SE Face topo- 5.9 A1SE Face Topo

Baron Spire's Southeast Face Route is the easiest known route. All routes require ascending the Beckey Bolt Ladder to reach the true summit. The aid portion has been described as A1-A3, depending on who you ask.

SE Face (III 5.9 A1) - From the eastern face of the spire approach directly below the summit block and ascend just to the right of a prominent corner.

Pitch 1:  (5.9) Climb the book like corner until it becomes a true exposed crack system. Angle left slightly until you reach an nice ledge with a tree.

Pitch 2:  (5.9) Climb directly above the tree into a right facing book.  Near the overhang traverse right to a ledge.

Pitch 3:  (5.8-5.9) Climb the crack to left, then bypass a boulder to the left about half way up the pitch onto a harder right facing book area

Pitch 4:  (5.9) Climb a short right facing book until the climbing becomes scrambling on broken ledges. Once you see the summit block and the notch to the right, scramble over to it and around the summit block to the west face.

Pitch 5:  (5.9 / A1-2) Ascend the series of bolts (The Beckey Ladder) on the overhang until it becomes more vertical. After a small ledge, make some free climbing moves until your onto the summit.


Baron Falls TowerBaron Falls Tower

The best approach for the SE Face route is via Grandjean, off ID-21.  If coming from Boise, via ID-21 this approach will save 30-40 minutes of drive time vs. the Redfish Lake Approach.  This approach involves slightly more elevation gain, but also offers a slightly earlier season approach., and you will not have to coordinate your times around the Redfish Shuttle Boat. 

 Road Approach

  • GrandJean:  38 miles north, then west of Stanley, ID on ID-21, turn left onto the GrandJean Road. Take this road for 7 miles and park at the trailhead near the camping area.

Hiking Approach

  • GrandJean:   Hike the Baron Creek Trail. At 1.5 miles, go left (east) up the Baron Creek Canyon. After crossing Baron Creek be sure to stay right and continue on the Main Baron Creek Canyon (don't take the North Fork).  Ascend to the top of scenic Baron Falls.

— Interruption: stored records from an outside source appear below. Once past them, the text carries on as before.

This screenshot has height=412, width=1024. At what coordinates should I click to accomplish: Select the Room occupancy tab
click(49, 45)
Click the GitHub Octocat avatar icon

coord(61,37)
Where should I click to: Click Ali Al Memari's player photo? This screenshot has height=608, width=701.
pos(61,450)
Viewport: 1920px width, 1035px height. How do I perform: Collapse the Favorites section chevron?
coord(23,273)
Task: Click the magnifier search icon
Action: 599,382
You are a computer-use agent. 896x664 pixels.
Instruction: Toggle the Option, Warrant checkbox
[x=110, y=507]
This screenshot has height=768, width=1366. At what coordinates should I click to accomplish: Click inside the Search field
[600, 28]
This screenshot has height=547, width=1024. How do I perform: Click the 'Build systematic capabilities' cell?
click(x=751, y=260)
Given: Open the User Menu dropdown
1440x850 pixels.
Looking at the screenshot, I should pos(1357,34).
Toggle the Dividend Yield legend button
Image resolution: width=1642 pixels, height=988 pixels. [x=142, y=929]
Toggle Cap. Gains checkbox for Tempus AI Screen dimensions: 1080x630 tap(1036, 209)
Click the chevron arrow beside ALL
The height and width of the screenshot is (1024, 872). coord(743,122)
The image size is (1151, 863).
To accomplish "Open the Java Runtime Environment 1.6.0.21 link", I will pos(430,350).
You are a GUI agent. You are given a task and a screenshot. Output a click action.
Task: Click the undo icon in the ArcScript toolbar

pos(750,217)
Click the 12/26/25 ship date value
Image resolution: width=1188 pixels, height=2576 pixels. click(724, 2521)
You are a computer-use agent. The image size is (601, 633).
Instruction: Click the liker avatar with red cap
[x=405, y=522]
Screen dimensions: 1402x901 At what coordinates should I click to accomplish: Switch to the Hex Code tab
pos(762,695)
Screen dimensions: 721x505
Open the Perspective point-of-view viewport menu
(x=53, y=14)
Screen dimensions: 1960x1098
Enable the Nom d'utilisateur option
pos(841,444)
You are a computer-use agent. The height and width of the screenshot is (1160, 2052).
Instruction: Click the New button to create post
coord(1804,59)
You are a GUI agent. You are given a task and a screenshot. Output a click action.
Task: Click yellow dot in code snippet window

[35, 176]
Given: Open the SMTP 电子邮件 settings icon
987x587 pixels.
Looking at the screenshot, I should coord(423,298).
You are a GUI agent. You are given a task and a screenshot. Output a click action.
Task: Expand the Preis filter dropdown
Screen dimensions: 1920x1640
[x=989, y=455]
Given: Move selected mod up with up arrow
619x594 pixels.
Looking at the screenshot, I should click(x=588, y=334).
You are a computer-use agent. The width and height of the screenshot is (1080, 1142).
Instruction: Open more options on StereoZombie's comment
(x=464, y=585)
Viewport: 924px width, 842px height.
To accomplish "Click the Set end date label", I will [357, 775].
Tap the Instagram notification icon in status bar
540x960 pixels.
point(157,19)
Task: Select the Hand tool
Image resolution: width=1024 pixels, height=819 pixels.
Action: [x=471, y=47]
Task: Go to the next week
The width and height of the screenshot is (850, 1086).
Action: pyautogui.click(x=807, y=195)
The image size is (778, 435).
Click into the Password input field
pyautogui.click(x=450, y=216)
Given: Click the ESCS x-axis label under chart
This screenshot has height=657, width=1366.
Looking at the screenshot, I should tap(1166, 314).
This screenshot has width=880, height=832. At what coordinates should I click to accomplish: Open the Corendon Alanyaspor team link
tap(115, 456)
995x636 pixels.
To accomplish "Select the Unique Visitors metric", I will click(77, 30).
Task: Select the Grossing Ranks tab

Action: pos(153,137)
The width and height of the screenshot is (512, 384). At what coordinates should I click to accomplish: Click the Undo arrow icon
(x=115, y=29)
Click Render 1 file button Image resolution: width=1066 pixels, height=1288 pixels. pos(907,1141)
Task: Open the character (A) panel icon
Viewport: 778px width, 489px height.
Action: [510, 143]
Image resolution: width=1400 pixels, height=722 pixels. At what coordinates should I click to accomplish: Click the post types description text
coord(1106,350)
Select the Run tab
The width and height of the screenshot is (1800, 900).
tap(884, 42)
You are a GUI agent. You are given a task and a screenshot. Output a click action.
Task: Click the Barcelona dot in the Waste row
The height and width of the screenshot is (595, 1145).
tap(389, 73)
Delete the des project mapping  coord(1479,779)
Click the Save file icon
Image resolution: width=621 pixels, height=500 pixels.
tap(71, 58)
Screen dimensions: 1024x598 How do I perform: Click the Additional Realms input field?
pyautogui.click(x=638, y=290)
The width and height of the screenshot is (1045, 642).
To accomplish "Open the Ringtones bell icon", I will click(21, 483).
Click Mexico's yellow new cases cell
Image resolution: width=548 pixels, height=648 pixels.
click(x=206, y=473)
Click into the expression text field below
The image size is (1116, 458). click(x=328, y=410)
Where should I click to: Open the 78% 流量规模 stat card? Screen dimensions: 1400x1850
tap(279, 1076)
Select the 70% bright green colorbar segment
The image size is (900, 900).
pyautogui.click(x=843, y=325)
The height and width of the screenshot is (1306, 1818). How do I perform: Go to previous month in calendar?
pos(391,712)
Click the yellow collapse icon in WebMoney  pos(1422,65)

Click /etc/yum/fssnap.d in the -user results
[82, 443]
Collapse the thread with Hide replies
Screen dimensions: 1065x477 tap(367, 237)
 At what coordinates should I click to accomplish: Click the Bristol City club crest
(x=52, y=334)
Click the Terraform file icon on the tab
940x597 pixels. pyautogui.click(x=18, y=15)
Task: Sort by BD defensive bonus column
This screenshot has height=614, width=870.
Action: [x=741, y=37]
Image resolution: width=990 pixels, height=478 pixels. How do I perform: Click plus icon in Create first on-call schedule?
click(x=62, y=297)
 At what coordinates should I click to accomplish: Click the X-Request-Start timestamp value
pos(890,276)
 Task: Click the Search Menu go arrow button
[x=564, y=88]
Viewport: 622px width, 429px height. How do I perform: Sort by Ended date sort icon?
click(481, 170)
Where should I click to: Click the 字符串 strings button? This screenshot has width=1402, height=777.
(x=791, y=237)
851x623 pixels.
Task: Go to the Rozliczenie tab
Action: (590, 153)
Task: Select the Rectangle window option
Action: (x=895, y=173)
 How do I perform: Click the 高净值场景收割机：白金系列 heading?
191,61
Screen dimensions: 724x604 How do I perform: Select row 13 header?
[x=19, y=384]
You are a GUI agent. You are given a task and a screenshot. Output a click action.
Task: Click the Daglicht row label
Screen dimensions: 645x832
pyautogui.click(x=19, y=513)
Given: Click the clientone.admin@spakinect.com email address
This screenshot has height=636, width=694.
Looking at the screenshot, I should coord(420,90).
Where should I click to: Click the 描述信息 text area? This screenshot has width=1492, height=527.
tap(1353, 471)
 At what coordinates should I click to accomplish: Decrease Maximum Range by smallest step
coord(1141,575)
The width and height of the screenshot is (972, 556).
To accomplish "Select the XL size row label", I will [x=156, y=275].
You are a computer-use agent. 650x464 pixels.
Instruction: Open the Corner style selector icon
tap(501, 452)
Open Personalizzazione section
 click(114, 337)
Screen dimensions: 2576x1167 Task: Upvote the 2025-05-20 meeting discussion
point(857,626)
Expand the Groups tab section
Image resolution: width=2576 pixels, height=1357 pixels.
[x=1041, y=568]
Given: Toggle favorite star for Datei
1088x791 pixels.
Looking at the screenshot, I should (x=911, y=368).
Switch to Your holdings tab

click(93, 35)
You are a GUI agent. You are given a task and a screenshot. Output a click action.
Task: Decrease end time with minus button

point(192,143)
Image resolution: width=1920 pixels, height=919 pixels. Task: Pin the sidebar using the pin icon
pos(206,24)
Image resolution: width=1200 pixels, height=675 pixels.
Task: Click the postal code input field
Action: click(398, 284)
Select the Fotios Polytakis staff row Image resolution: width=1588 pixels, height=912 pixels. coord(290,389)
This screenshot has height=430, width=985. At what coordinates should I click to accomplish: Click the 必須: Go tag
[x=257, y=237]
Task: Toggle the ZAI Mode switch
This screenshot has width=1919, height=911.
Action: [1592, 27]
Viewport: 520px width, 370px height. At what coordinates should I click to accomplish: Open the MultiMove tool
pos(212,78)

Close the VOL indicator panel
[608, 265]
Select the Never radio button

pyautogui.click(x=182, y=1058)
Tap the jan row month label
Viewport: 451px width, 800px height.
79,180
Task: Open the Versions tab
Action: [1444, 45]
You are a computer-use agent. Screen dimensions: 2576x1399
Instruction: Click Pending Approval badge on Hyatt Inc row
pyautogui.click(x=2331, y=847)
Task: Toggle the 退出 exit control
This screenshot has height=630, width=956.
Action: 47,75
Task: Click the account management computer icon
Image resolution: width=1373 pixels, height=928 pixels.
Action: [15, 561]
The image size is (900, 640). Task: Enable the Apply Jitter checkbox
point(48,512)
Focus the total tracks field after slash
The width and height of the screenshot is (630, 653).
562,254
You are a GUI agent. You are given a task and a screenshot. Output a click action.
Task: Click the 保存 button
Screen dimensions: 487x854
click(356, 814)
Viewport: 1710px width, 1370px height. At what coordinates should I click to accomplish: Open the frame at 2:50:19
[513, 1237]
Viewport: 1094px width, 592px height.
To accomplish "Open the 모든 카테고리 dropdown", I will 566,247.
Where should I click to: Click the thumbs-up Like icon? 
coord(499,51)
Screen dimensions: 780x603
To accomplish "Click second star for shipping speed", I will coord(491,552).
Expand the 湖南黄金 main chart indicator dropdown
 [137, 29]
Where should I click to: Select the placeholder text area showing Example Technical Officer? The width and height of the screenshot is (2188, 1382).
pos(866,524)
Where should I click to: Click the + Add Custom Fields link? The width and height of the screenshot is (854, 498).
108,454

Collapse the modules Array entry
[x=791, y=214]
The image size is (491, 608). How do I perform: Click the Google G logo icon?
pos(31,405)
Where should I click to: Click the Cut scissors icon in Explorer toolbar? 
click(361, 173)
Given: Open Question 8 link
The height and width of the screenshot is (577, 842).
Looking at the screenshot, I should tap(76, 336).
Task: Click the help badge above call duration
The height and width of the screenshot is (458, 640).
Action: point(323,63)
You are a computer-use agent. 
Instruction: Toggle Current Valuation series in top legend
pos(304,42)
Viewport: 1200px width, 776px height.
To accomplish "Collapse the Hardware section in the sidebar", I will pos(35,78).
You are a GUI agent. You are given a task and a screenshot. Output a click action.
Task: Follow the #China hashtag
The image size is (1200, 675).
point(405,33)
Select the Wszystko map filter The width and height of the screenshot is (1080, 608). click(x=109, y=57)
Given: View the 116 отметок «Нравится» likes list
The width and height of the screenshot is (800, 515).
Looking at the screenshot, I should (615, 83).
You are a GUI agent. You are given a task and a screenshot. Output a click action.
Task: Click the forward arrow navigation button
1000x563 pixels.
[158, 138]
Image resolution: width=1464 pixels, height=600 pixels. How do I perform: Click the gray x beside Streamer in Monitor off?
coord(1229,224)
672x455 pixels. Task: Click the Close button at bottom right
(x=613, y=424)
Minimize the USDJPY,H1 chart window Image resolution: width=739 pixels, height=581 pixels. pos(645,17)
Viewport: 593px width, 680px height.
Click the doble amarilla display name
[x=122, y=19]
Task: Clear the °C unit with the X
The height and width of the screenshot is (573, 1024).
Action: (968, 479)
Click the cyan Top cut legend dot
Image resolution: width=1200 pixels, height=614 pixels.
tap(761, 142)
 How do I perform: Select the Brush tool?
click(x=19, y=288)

Just north of Little Baron Lake, ascend the east slopes of Baron Spire.  On your way, you'll pass GrandJean Peak, Tohobit Peak, and Baron Peak, Rothorn Spire, Ed-A-How Spire, and Baron Falls Tower. It's 10 miles and 3100 feet to the base.

Essential Gear

This climb will require much more over-all weight than some other climbs in the region. Besides a general full rack with some redundancy with the nuts and mid sized cams, you'll need etriers, two ropes, and possibly an ascender. Depending on the latest conditions and what has been retro-bolted, if anything, you may need to utilize a few pitons, lost arrows, and hammer. At a very minimum expect to use the wire from a nut to loop over a naked bolt.